As it now sounds unarguable that I am a lurking judgmental jerk who looks down on the political glossings of her own friends, I should admit what I did next. I began typing a response that, without doubt, would so perfectly elucidate the primary issue and confute all misunderstandings that I would lay the entire issue to rest for my friend, his friend, and every Facebook reader who happened by this thread. Until the end of time. Such would be the coherent, objective rationality of my written remark that it would forever stand as the quarrel-quashing fifteenth reply in a previously two-person thread on a wall that wasn't mine. Sure, my comment wasn't bound to straighten out the misconceptions of every voter in the country-- I'm not as impracticably self-regarding and airy-fairy as all that! I was merely going to solve the debate for all reasonable human beings who read this particular thread to its cumbersome final comment on a Thursday night on Facebook.

[Edit 9/25: Saw this online today. Had to include it.]

My thumbs were working at the redline. Three sentences in to my comprehensible exegesis on the July 14th Joint Comprehensive Plan of Action and its relationship to the Road-map between the IAEA and Iran, recently styled as "secret side deals," I made the cautionary decision to continue my typing in a separate app, thus removing my unfinished text from the nearly live comment box lest I prematurely tap the inviting "Post" button and accidentally reveal my partially formed, incomplete ramblings to the universe.

This was an ace move. It turned out to be the first nudge toward the most ingenious (only ingenious?) thing I did all night. After rereads, the inclusion of clarifying parenthetical, spellchecks (Internet debaters know that an online misspelling eternally invalidates all otherwise logical propositions.), incorporation of reputable links to historical references, political analysis that admirably restrained from being partisan, and attentive recognition to both sides for being equally ostensibly correct despite being so very, very wrong, ... I long-pressed on my mobile screen, tapped the "Select All" icon, and grabbed my entire comment into the clipboard. Upon returning to the Facebook app, I was pleased that no opinions had been posted during my absence, as unexpected additions would surely require further elaborated debunking from my all-wise, ever-accurate viewpoint. Sitting pretty at twenty-minutes in the writing, my comment was already laden with impedimenta. Necessary impedimenta, mind you, but still... it was longer than I had intended.

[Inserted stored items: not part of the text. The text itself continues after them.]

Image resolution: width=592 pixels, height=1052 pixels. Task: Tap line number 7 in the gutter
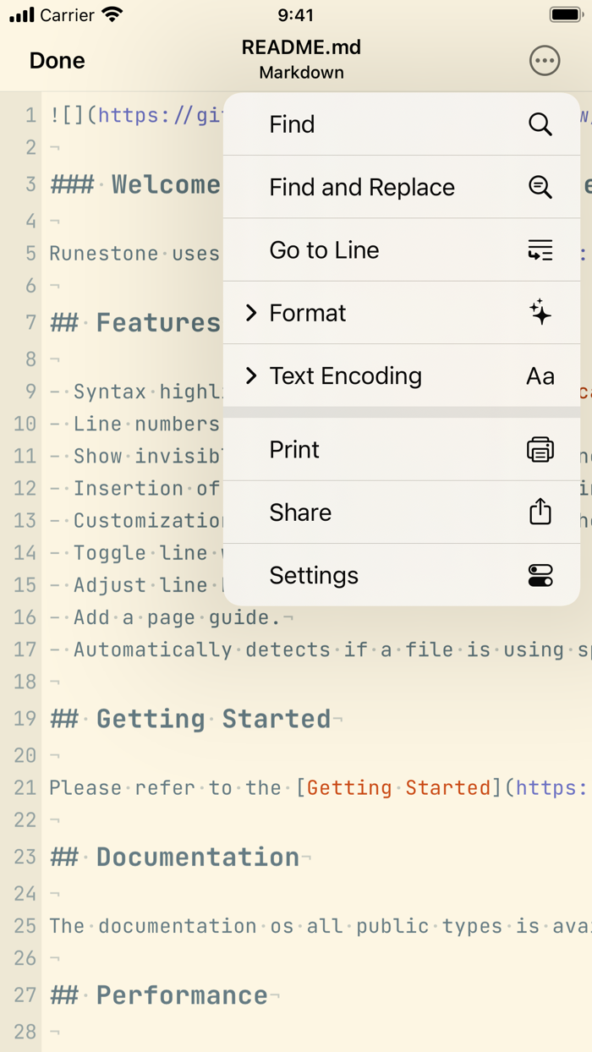click(31, 322)
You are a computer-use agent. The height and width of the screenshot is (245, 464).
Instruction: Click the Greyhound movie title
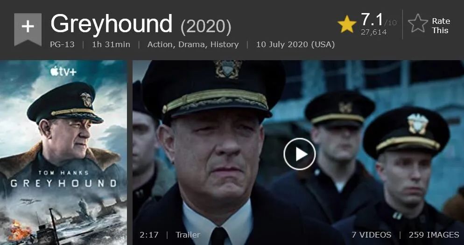coord(111,24)
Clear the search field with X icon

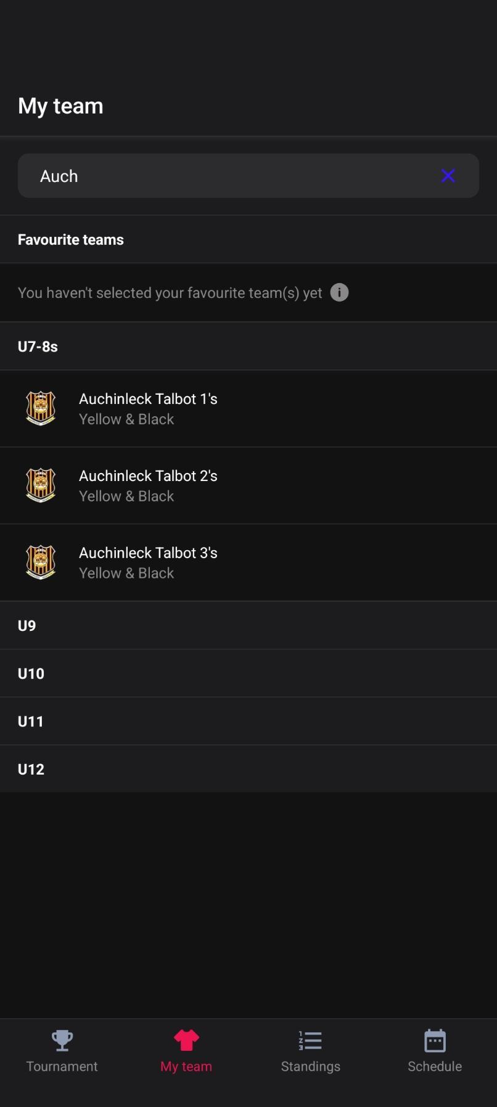tap(448, 176)
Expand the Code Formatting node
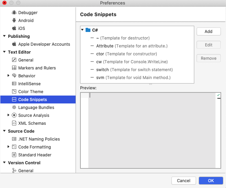226x188 pixels. tap(9, 147)
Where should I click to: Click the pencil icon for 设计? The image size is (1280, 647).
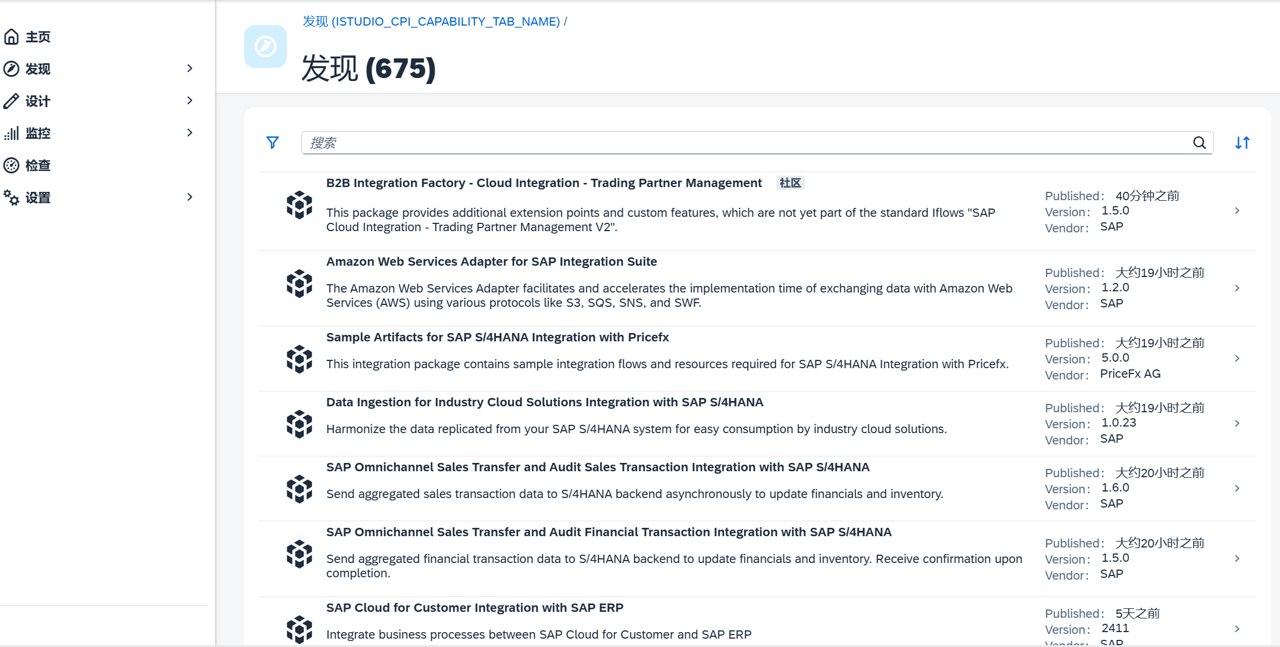(11, 101)
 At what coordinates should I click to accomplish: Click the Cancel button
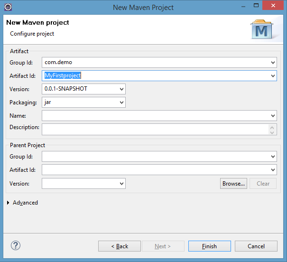click(x=256, y=246)
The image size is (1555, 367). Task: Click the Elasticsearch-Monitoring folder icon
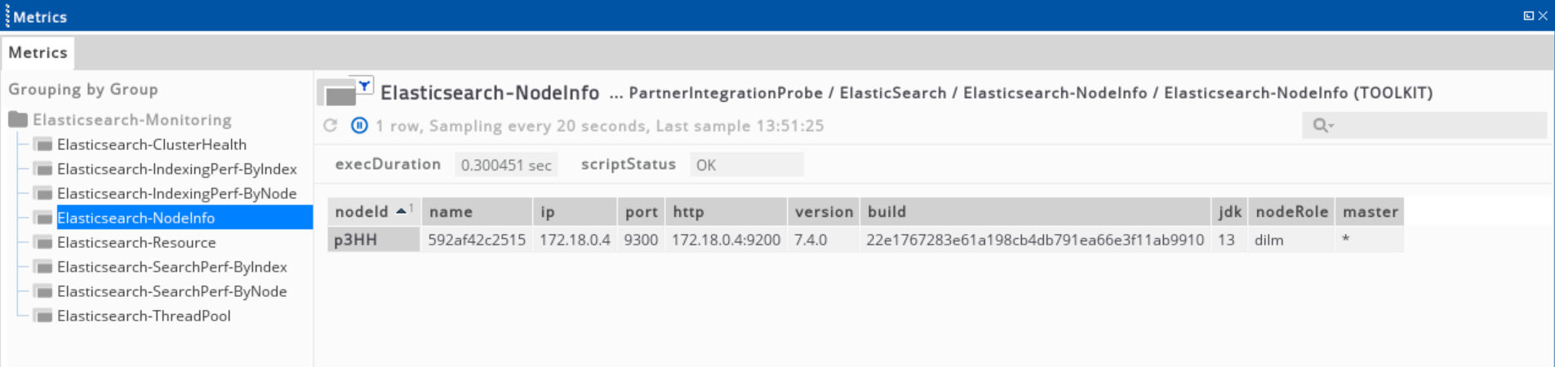pyautogui.click(x=18, y=120)
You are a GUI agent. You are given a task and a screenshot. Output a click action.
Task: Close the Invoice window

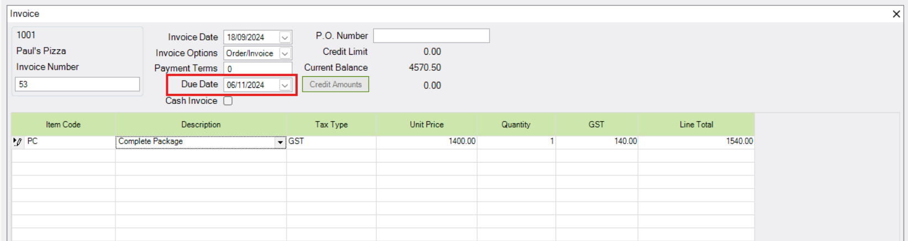pyautogui.click(x=896, y=14)
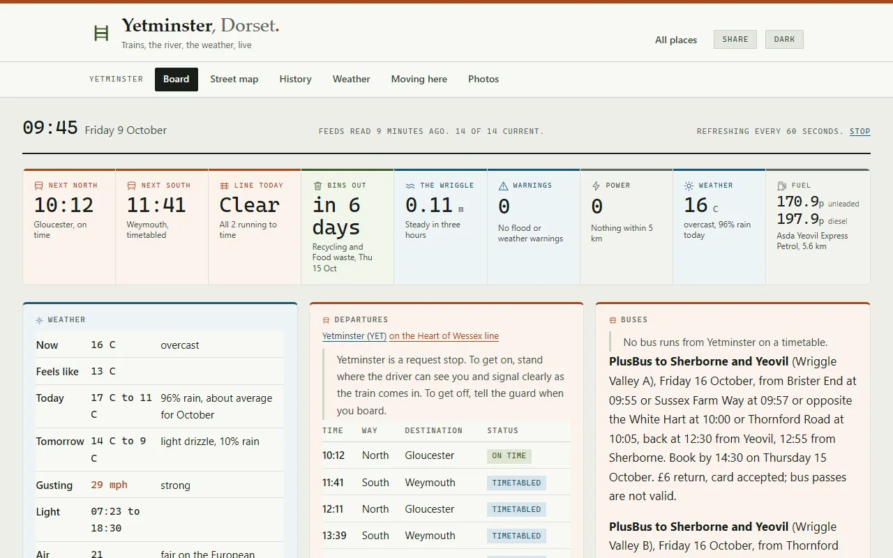Stop the 60-second auto refresh
This screenshot has height=558, width=893.
[x=860, y=131]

The fateful moment came when I pasted the tome into the humble comment box, which instantly expanded to accommodate my prolix explainer. The scroll bar shrunk so entirely that I could not find to grab it! The act of swiping through the displayed lines wore on my finger and my mind, like a new user who is trying to reach the end of an Adobe agreement just so that the little agree button will activate!

It was more than long. It was TL;DR. I privately disdain the TL;DRness of such unpardonably lumbering social media comments. For goodness sake, people, if you like your own writing so much, why don't you get a blog?

And that was the end of that. However undeniably persuasive and evenhanded my comment certainly was, it was also unforgivably long-winded. I deleted it. I sighed for mono no aware. Then I lightheartedly disregarded all similitude between my and my friend's approach to Internet political squabbling. I mean, Internet political discussion.

There was one and only very fortunate difference between my actions this around time and anyone else's during instances when they initiate or get drawn into such high-minded contretemps:


Success!

The silliness of it all struck me this morning, when a synced electronic device opened up to reveal the unpublished opus, helpfully and automatically saved in the Cloud of Unforgetting. Thanks, Cloud. From now on, I'll try to remember too.